Saved data entries:
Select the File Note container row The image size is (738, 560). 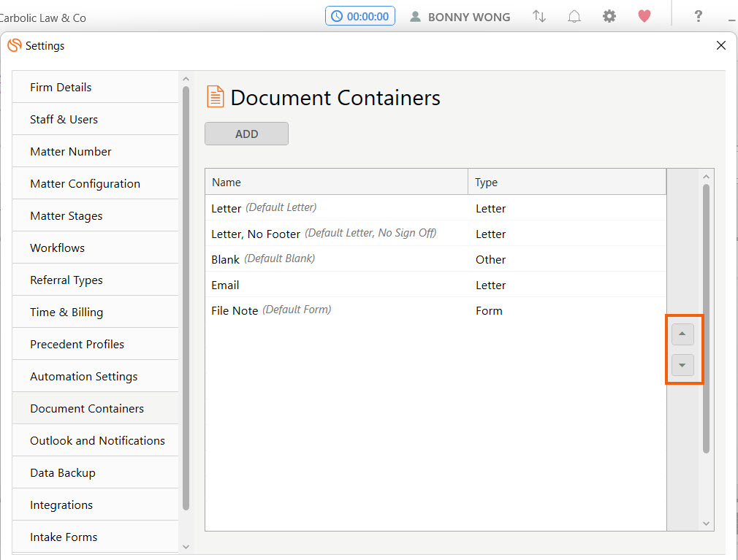coord(235,310)
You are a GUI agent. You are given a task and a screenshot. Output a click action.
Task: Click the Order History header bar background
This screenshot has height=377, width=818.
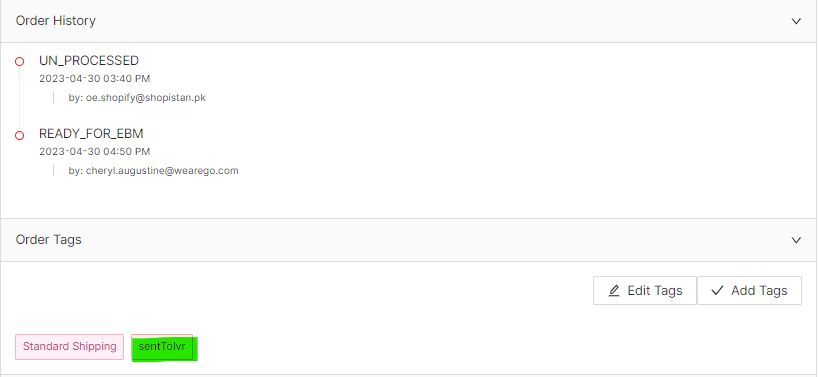coord(408,21)
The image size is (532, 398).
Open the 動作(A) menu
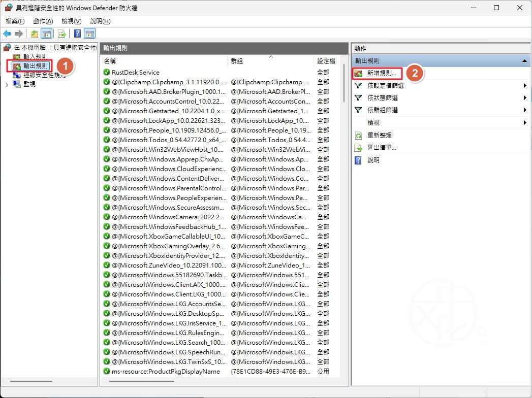[43, 21]
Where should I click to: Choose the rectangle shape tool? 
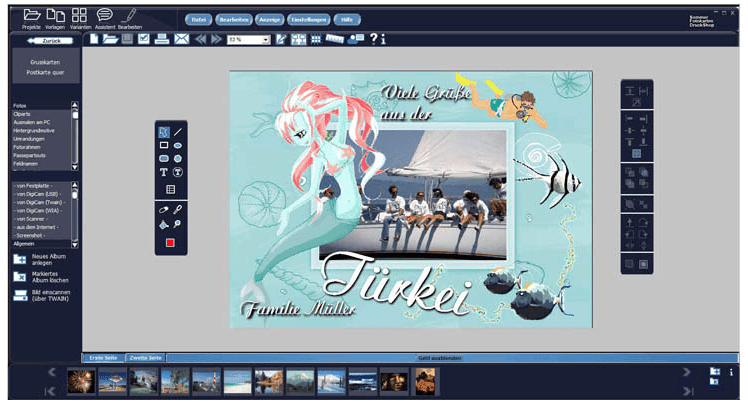(164, 145)
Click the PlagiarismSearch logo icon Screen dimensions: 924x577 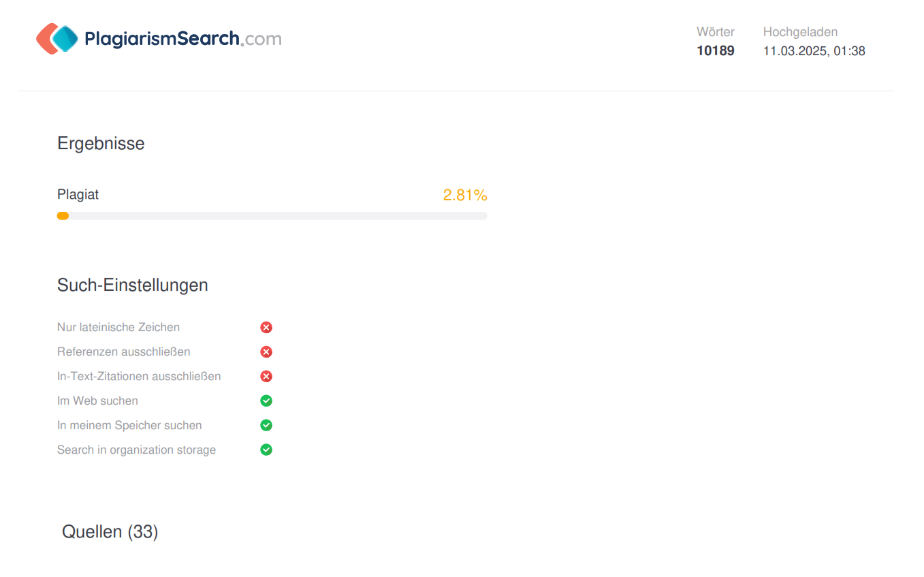pyautogui.click(x=57, y=39)
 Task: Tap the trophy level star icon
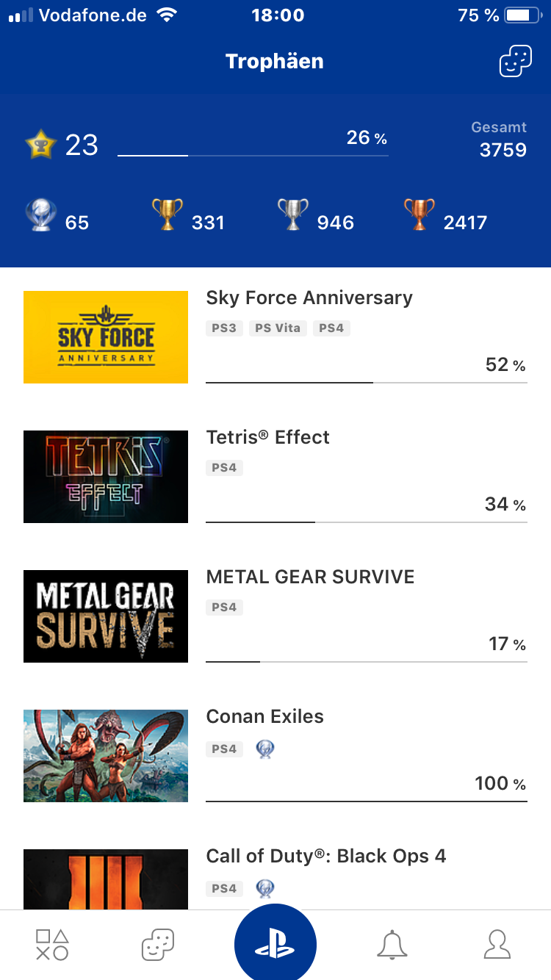point(40,145)
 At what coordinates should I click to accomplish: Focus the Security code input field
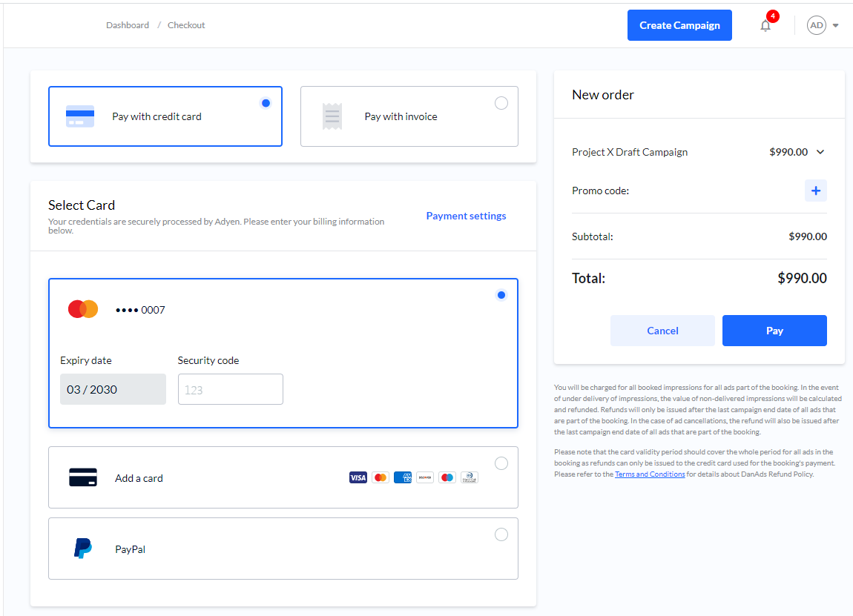click(231, 389)
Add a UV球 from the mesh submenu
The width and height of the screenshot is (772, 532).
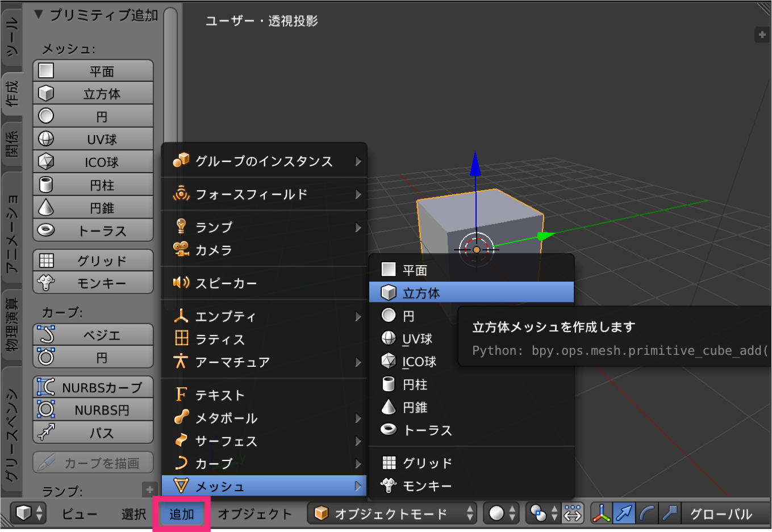click(417, 339)
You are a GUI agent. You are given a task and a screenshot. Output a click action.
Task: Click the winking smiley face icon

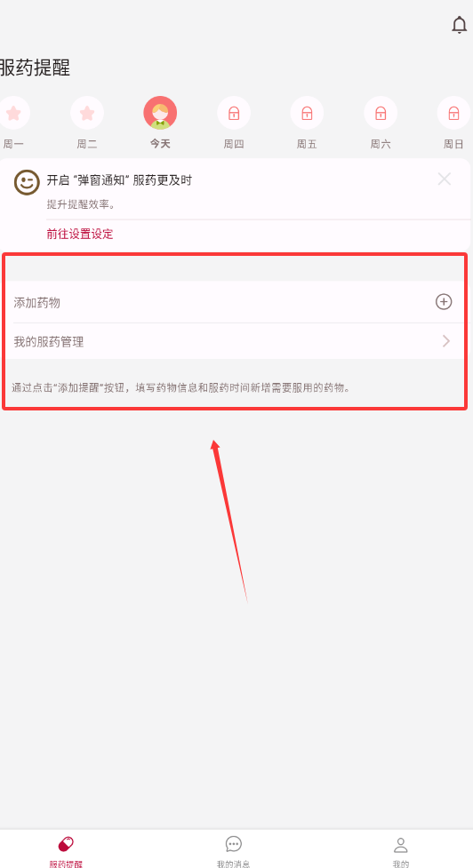tap(28, 182)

*Action item:*
All lines from the one containing "The width and" to the last line of the records above, both included, need to be repeated word for word; omit the pictures.

*Solution to the problem:*
The width and height of the screenshot is (772, 532).
click(417, 339)
You are a GUI agent. You are given a task and a screenshot. Output a click action.
Task: Click the winking smiley face icon

tap(28, 182)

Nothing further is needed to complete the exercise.